Looking out for Pookie 

Odd antics with the Detroit Charter Review Commission

News Hits has witnessed some odd meetings over the years, but not many have pushed the weird-meter into the red zone the way last Saturday's gathering of the Detroit Charter Review Commission did.

It started with Commissioner Rose Mary C. Robinson refusing to declare herself present when the roll was called, saying that she had concerns that the meeting might be in violation of the open meetings act.

Was this a continuation of the previous week's public hearing, or a new one, and had it been properly announced beforehand were questions Robinson raised. Commission Chair Jenice Mitchell Ford's declaration that all was proper didn't suffice. Eventually, after saying that she'd been assured by the commission counsel that all was on the up and up, Robinson consented to have her presence at the meeting officially recognized.

Things kicked off with a public hearing, with several residents voicing concerns that the proposed new charter — with some number of City Council members being elected from districts (instead of at large, as they all are now) — was opening the door to what they feared would become a widening chasm between two Detroits.

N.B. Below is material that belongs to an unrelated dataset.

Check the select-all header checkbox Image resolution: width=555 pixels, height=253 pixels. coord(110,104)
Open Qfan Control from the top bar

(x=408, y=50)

The downtown, midtown and Wayne State areas — well represented with lots of financial clout — would be allowed to prosper and benefit from adequate services while other neighborhoods across the city would continue to deteriorate.

The plan, said resident Tyrone Travis, is to "create a white downtown."

Those concerns found a sympathetic ear with Commissioner Reggie Reg Davis, a former radio personality who gave up his seat behind the mic to take the nonpaying Charter Commission job (and make an unsuccessful run for the state House).

Sounding much like someone contemplating another stab at public office, Davis talked about being the commission member representing the city's downtrodden: "the working poor forced to ride buses, the young men returning home from prison, the have-nots."

In short, the people not living, as he said, in downtown or midtown or Corktown.

Saying he was there to look out for the interests of "Pookie and Ray-Ray," Davis attempted to have the commission consider changing the proposed number of City Council members from seven (with five representing districts and two elected at large) to 11, with nine representing districts.

Only a week before, Davis had joined a 4-3 majority in voting to reduce the number of council members from nine to seven. Now he was trying to get 11, saying that the larger number — with candidates representing smaller districts — would open the door wider for more grassroots activists without big financial backers to find their way onto council.

With Davis unable to find support for that position, much parliamentary maneuvering ensued — with Davis playing a decisive role — to clear the way for another vote on the nine-member council.

"You just sold out Pookie and Ray-Ray," someone in the audience shouted out.

With two commissioners absent, the nine-member configuration — approved of by voters in a 2009 ballot measure — was approved on a 4-3 vote, with Davis joining the opposition.

Another major concern expressed during the public hearing portion of Saturday's meeting concerned the timing of all this. Making major changes and clarifying language up until the last minute, the commission was seeking to have a final draft of the charter ready to send to the governor and attorney general for review on Tuesday, May 31.

"What's the hurry?" asked resident Les Little, echoing the concern of others that the initial release of the draft charter less than three weeks earlier didn't give the community an adequate amount of time to consider and debate the proposed changes in a document that serves as the primary guiding force for city government.

Commission Chair Ford responded by saying, "There is no rush, but there is an impetus to have the city not have to fund a special election."

To make it onto the Nov. 8 ballot, the draft charter would have to be in the hands of the City Clerk by Aug. 30. And with the guv and AG allowed 90 days to review the proposed charter to ensure its elements are in compliance with state law — and give the commission a chance to make final changes if there are problems — the document had to be delivered to their offices Tuesday.

So, it appears that the stage is now set to have a public vote on the revised charter in November, with 70 days available for public debate about the document.

It could be a contentious election. Among the hot-button issues is a proposal to change the Board of Police Commissioners from a five-member oversight body composed entirely of mayoral appointees to an 11-member board with four members appointed by the mayor and seven elected members.

On Saturday, Mayor Dave Bing's office went on record as opposing that provision, expressing concern that the proposed new structure would unduly "politicize" police oversight. That, combined with concerns about a proposed provision that would give council new power to approve mayoral appointees to several department head positions, creates a situation where the mayor might oppose the revised charter.

Even if that doesn't happen, there's no guarantee voters will approve the proposed new charter. If they do give it a thumbs-down, what's next?

Well, it would be possible to hold a special election — at significant expense to the financially struggling city — before the end of the Charter Revision Commission's tenure in May 2012.

Or the commissioners could prepare one last version of a revised charter before the commission is disbanded, with that document going before voters in August 2012, when primary elections will be held.

And since voters are allowed three cracks at approving a new charter, the commission could hold (and lose) a special election and then piggyback on that August primary.

Hold on, folks. This strange ride on the twisting road to a new charter is far from over.